Nuclear Astrophysics

Welcome to the Nuclear Astrophysics Scientific Working Group!

This working group provides a forum for all Canadian scientists working in nuclear astrophysics research and facilitates communication and collaboration within the community by organizing workshops and topical sessions at conferences and fosters the interaction with closely related communities. The recent achievements and activities as well as the future perspectives of this community are described in detail in the CINP Brief to the Subatomic Physics Long Range Plan.

For more information, please contact us.

What is Nuclear Astrophysics doing?

“The nitrogen in our DNA, the calcium in our teeth, the iron in our blood, the carbon in our apple pies were made in the interiors of collapsing stars. We are made of starstuff.”
Carl Sagan (1934-1996), Cosmos

Astrophysics is a multi-faceted research field that has strong overlap with Nuclear Structure and Astronomy. A "Nuclear" Astrophysicist is specifically interested in a complete understanding of the astrophysical origins and the production processes that make up all the visible matter around us. This quest is strongly connected to the theoretical understanding of the quantum many-body problem of the atomic nucleus that would enable a reliably prediction of the properties of all nuclei from the proton- to the neutron-dripline.

The interpretation of the observed solar abundances (see Fig.1), from hydrogen up to uranium, is a long-standing problem. The lightest elements, hydrogen, helium and a bit of lithium, have been created in the early universe 13.8 billion years ago during the Big Bang. Every heavier element has been produced by reactions in the in interior of stars or during stellar events, in so-called "Cauldrons in the Cosmos". (Not to be mistaken with Dr. Strange's "Cauldron of the Cosmos" in the Marvel Universe...).

Solar abundances
Fig. 1: Measured (observed) solar abundances of the stable nuclides. The different regions for astrophysical productions processes are marked in color.

The basic foundation was already laid in 1957 by Canadian astrophysicist Al Cameron (A.G.W. Cameron, Publ. Astron. Soc. of the Pac. 69, 201 (1957)) and Burbidge, Burbidge, Fowler, and Hoyle (E.M. Burbidge et al., Revs. Mod. Phys. 29, 547 (1957)). Since then, generations of stellar modellers have worked hand in hand with experimental nuclear astrophysicists and theoretical nuclear physicists to better understand the underlying astrophysical processes and to finetune and constrain the astrophysical and nuclear physics inputs.
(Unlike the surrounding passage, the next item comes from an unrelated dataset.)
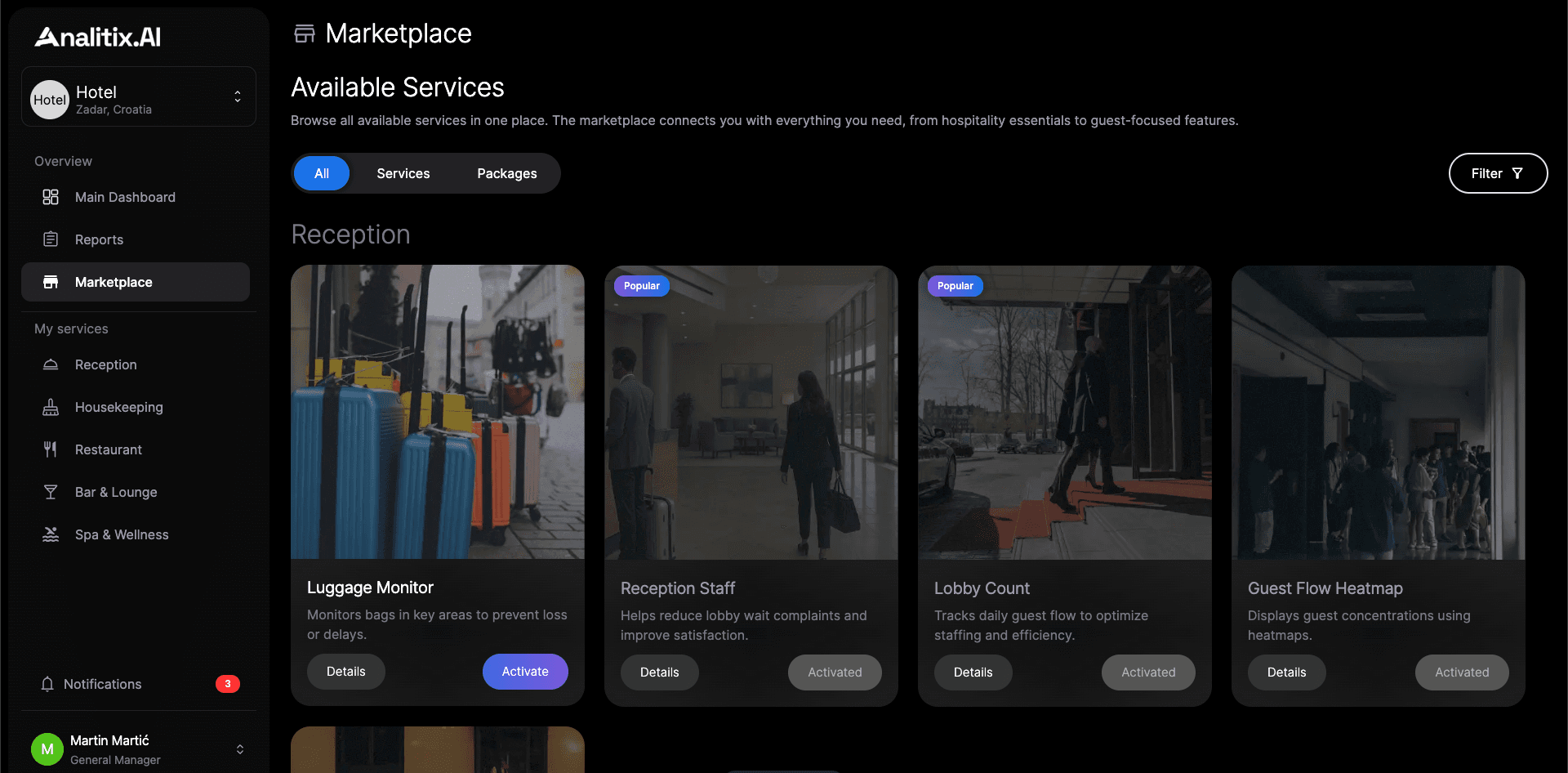Click the Activated button on Lobby Count
This screenshot has height=773, width=1568.
[1147, 672]
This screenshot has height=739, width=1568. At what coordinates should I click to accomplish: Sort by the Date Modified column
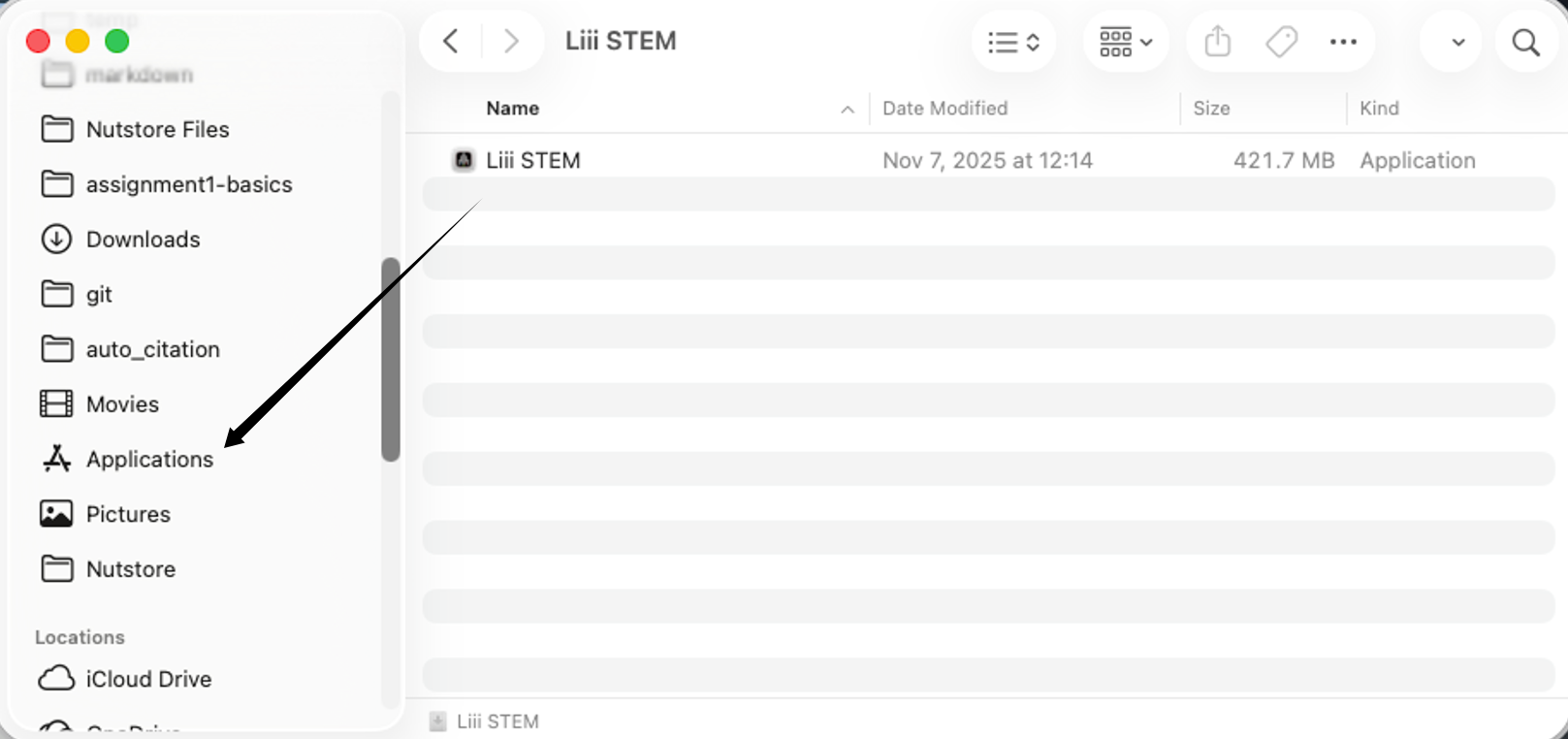(x=944, y=109)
Nucleosynthesis processes responsible for the creation of elements in the Periodic Table.
Fig. 2: Periodic table showing origin of elements in the Solar System, based on data by Jennifer Johnson at Ohio State University. The percentages of each element's origin are represented by squares (out of a hundred) to make it easier to estimate proportions. Elements above Plutonium are not included. Source: Wikipedia


How well do we understand the different nucleosynthesis processes nowadays? Despite the tremendous efforts in the past six decades, experimental nuclear astrophysics has just scratched at the surface of its possibilities. So far only half of the total number of nuclei that are expected to exist between the neutron- and proton-dripline have been discovered, about 3450 nuclei. Another ~4000 nuclei are awaiting discovery, the vast majority of them are on the neutron-rich side.

However, not all of these nuclei and their nuclear properties need to be investigated to improve our understanding of the creation of elements. So-called ''sensitivity studies" have helped to identify the most important nuclear properties and regions of nuclei that need to be measured to better understand the creation of nuclei in stars and astrophysical events. Such efforts are important to guide the future experimental program where competition for beamtime will be large.  

With the detection techniques established and refined at the present facilities, the community is looking forward to an exciting future with several of the next generation of radioactive ion beam (RIB) facilities becoming operational in the next decade.

Which topics does Nuclear Astrophysics Research in Canada cover?

The Canadian community is focusing their efforts on main aspects around the Big Question "What is the role of radioactive nuclei in shaping the visible matter in the universe?". There is also a very lively experimental program around astrophysical reaction studies of stable nuclei but the focus in the upcoming decades will be to fully exploit the new possibilities with radioactive beams, at Canadian facilities like ISAC and ARIEL at TRIUMF, as well as internationally at major RIB facilities and at smaller accelerators.

The detection of the gravitational wave signal GW170817 from a binary neutron star merger by the LIGO-Virgo Collaboration on August 17th, 2017 has led to a worldwide boost in public awareness for the creation of elements and how radioactive beam facilities and stellar modellers help to understand these complex topics better since we are all "made of stardust".

Canadian scientists are already deeply involved in this ''multi-messenger" astrophysics since many years and have taken leadership roles thanks to the diverse nuclear (astro)physics research that is enabled by the ISAC facility at TRIUMF. Still, the next decade will be the most exciting since developments on the experimental frontier (new facilities, like ARIEL, FRIB, FAIR) and on the theoretical frontier (new models and descriptions) will allow unprecedented progress in nuclear astrophysics.